Having great leaders and a selection process is a good place to start, but people also need to be constantly prompted to engage. The thing is: you're not always available to listen and encourage people to get out of their rooms and play with their friends.
That's where the connector and the cheerleader come into the scene. Some people call these roles Community Managers. Not sure about you, but I'd rather have pompoms.
Being a connector means finding people with specific needs and connecting them with others that might have specific solutions. Being a cheerleader means bringing everyone together, supporting people on a daily basis, and celebrating the accomplishments of the community.
These roles are CRUCIAL. Otherwise, the community will naturally stop engaging, contributing, and producing value as you intended. Hate when your crush starts ghosting you? Now imagine having a whole community ghosting themselves. Don't let that happen.
We've already talked about how giving back and adding value to people's lives is fundamental to keeping the community's gears running. But this added value refers not only to that piece of content, name, or product people were looking for like crazy. It can also be about emotions.
Let's do a quick thought experiment now, shall we? Imagine the best brands you have interacted with in your life, choose one that makes your heart pump, and ask yourself: why do you love it so much?
I can't lie: I'm a fan of Apple.
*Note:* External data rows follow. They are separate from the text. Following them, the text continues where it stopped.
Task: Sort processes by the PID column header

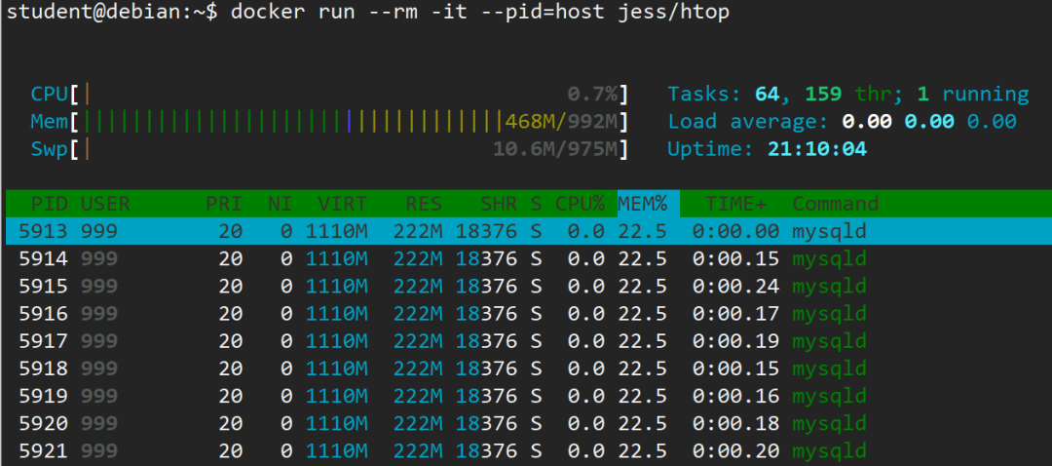Action: point(49,204)
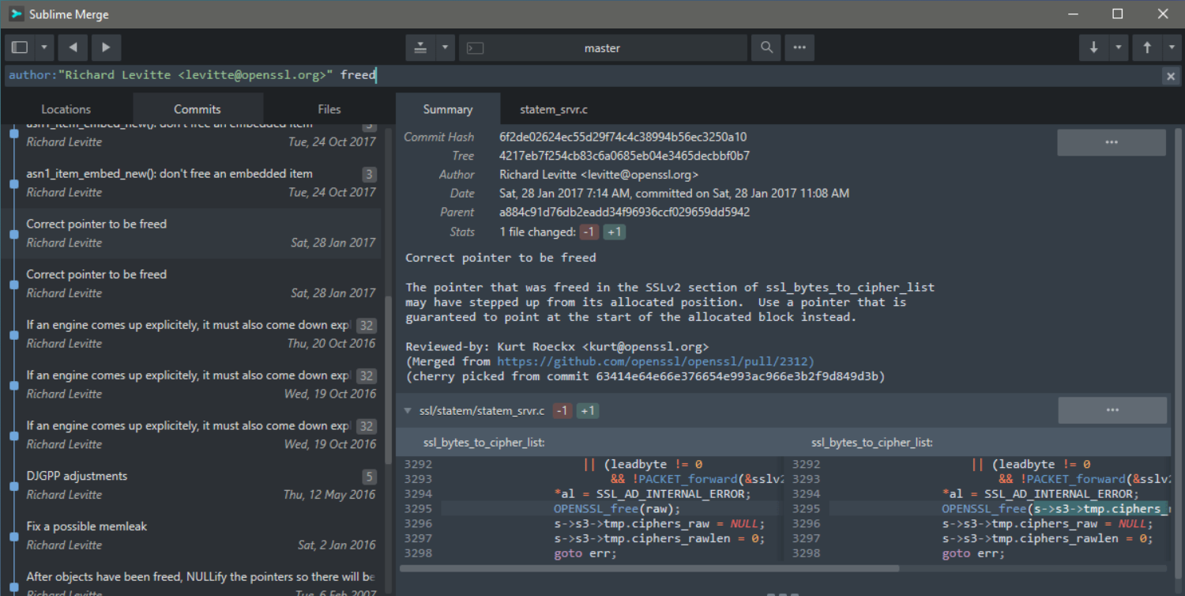Clear the search with the X button

pyautogui.click(x=1170, y=76)
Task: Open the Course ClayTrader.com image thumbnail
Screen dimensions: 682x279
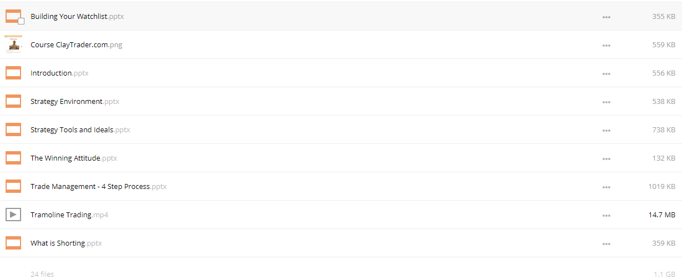Action: [13, 44]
The first thing that comes to my mind is Essentialism. I love how Apple keeps the product essential and with a clean design.
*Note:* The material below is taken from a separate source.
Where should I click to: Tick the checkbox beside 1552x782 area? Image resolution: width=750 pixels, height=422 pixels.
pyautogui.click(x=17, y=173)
Why do I care about those? Because I love things being intentional and well-ordered. Hmmm, so that's how Apple got to my heart. It speaked to my soul and connected with me beyond the ordinary smartphone need.
Now, what is still lacking for having a community? Other people feeling the same way, of course. This can be translated into a single concept: collective identity.
(Warning: we'll get deep here.)
Identity can only be formed when you have alterity. When you know what you are not, you also know what you are. The next step is finding others who got the same a-ha moment. When you and them come together, voilà. There's a collective identity. There's a community.
The only thing worse than that ghost community we've mentioned before is a community that only comes to life when you want to sell something.
Do not build a transactional-only community. It's not going to work. Please.
You should strive for an emotional connection between not only your startup and the community, and also between its members. And remember how emotional connection is all about trust?
"Build a sense of identity in the community, so that people can also identify with each other. The founders are there for a reason: they want to trust others", said André. He nailed it.
When was the last time you looked for data on why should you shower? You never did. You learned it was important through experience, so you kept doing it every day. (Your mom and I hope so.)
There are some outcomes that you just know are important, even if they're not based on data.
One day, Camilla received a message from a co-founder of 99, the Brazilian startup that was acquired by Didi and then was considered the country's first unicorn. The founder told Camilla that he met his co-founder at an Endeavor meetup.
She discovered that a decade after said event. Now I ask you: how could Camilla have tracked that? It was the most important data for their community, and yet you can't track every business card exchange on your event's spreadsheet. Still, you need to retroactively gather these stories as a signal that you are on the right path. And give you that big motivation boost. Oof, we all need those.
Do not misinterpret me: measure what you can. Actually, measure twice and cut once. But keep in mind that some of the most important cases for your business you might just know years later. Keep them in a notebook before you have enough to build a spreadsheet.